In [None]:
from google.colab import drive
drive.mount('/content/drive')

Mounted at /content/drive


In [None]:
%cd drive/MyDrive
%cd 'Colab Notebooks'
%cd 'nlp'

/content/drive/MyDrive
/content/drive/MyDrive/Colab Notebooks
/content/drive/MyDrive/Colab Notebooks/nlp


In [None]:
!pip install stanza
import stanza
# Import client module
from stanza.server import CoreNLPClient

In [None]:
import pandas as pd
from collections import defaultdict
from heapq import nlargest
import string
import nltk
from nltk.tree import ParentedTree
import json
import pickle
from sklearn.feature_extraction.text import CountVectorizer
import numpy as np
from datetime import datetime as dt
import re

In [None]:
nltk.download('stopwords')

[nltk_data] Downloading package stopwords to /root/nltk_data...
[nltk_data]   Unzipping corpora/stopwords.zip.


True

In [None]:
df = pd.read_csv("cleaned-dataset.tsv", sep='\t')

In [None]:
# extract season fromm match data
def process_season(date):
  dt_obj = dt.strptime(date, "%b-%y")
  m, y = dt_obj.month, dt_obj.year-2000
  # games before june in a year are from season that started in prev. calendar year
  if m < 6:
    res = f"{y-1}/{y}"
  else:
    res = f"{y}/{y+1}"
  return res

df["Season"] = df["Date"].apply(process_season)

In [None]:
all_teams = set(df["HomeTeam"].unique()).union(set(df["AwayTeam"].unique()))

In [None]:
df.to_csv("cleaned-dataset.tsv", sep='\t')

In [None]:
# pre-processing
def process_text(text):
  stopwords = nltk.corpus.stopwords.words('english')
  text = text.lower()
  text = "".join([i for i in text if i not in string.punctuation])
  text = text.split(' ')
  text = [i for i in text if i not in stopwords]
  return text

In [None]:
# datasets containing player names for each season
# used to build key-term dictionaries

def fifa_dataset_path(i):
  return f"fifa-dataset/Fifa{i}-Players.csv"
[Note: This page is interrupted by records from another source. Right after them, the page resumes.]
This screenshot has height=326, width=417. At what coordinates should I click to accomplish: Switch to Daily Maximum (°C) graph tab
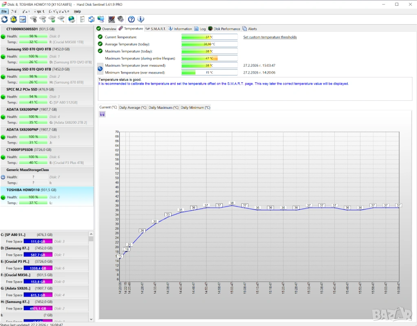coord(163,108)
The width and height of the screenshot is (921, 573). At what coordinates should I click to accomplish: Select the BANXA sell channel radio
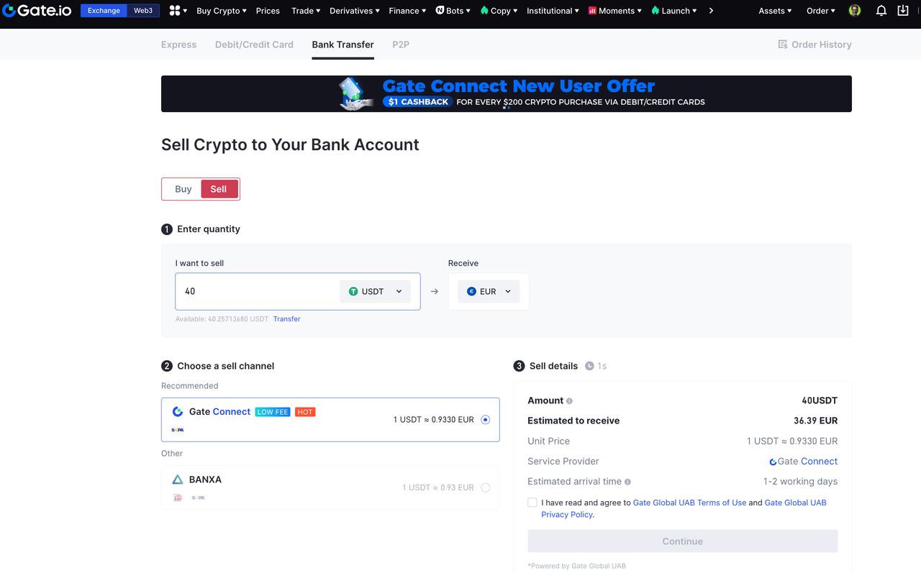tap(485, 487)

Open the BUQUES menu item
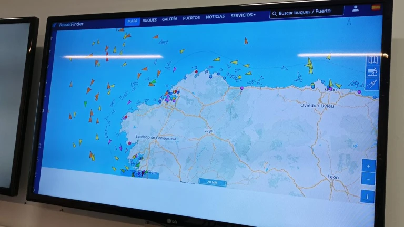point(149,20)
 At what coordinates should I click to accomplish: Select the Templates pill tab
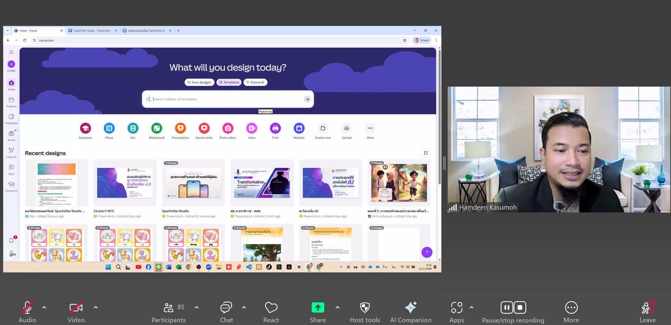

player_df_13 = pd.read_csv(fifa_dataset_path(13))
player_df_14 = pd.read_csv(fifa_dataset_path(14))
player_df_15 = pd.read_csv(fifa_dataset_path(15))
player_df_16 = pd.read_csv(fifa_dataset_path(16))
player_df_17 = pd.read_csv(fifa_dataset_path(17))

In [None]:
# make sure club names match
diff_names = set()
for player_df in [player_df_15, player_df_16, player_df_17]:
  
  team_translate = {"West Ham":"West Ham United", "QPR":"Queens Park Rangers", "Newcastle Utd":"Newcastle United",
                    "Cardiff City":"Cardiff", "Spurs":"Tottenham Hotspur", "Manchester Utd":"Manchester United"}
  player_df["Club"] = player_df["Club"].replace(team_translate)
  for team in all_teams: 
    if not len(player_df["Name"][player_df["Club"] == team]):
      diff_names.add(team)

In [None]:
# make sure club names match
diff_names = set()
for player_df in [player_df_13, player_df_14]:
  
  team_translate = {"West Bromwich Albion":"West Brom", "Huddersfield Town":"Huddersfield",
                    "Brighton &amp; Hove Albion":"Brighton", "Cardiff City":"Cardiff"}
  player_df["Club"] = player_df["Club"].replace(team_translate)
  for team in all_teams: 
    if not len(player_df["Name"][player_df["Club"] == team]):
      diff_names.add(team)

In [None]:
squads_13_14 = {}
for team in all_teams:
  squads_13_14[team] = list(player_df_13["Name"][player_df_13["Club"] == team])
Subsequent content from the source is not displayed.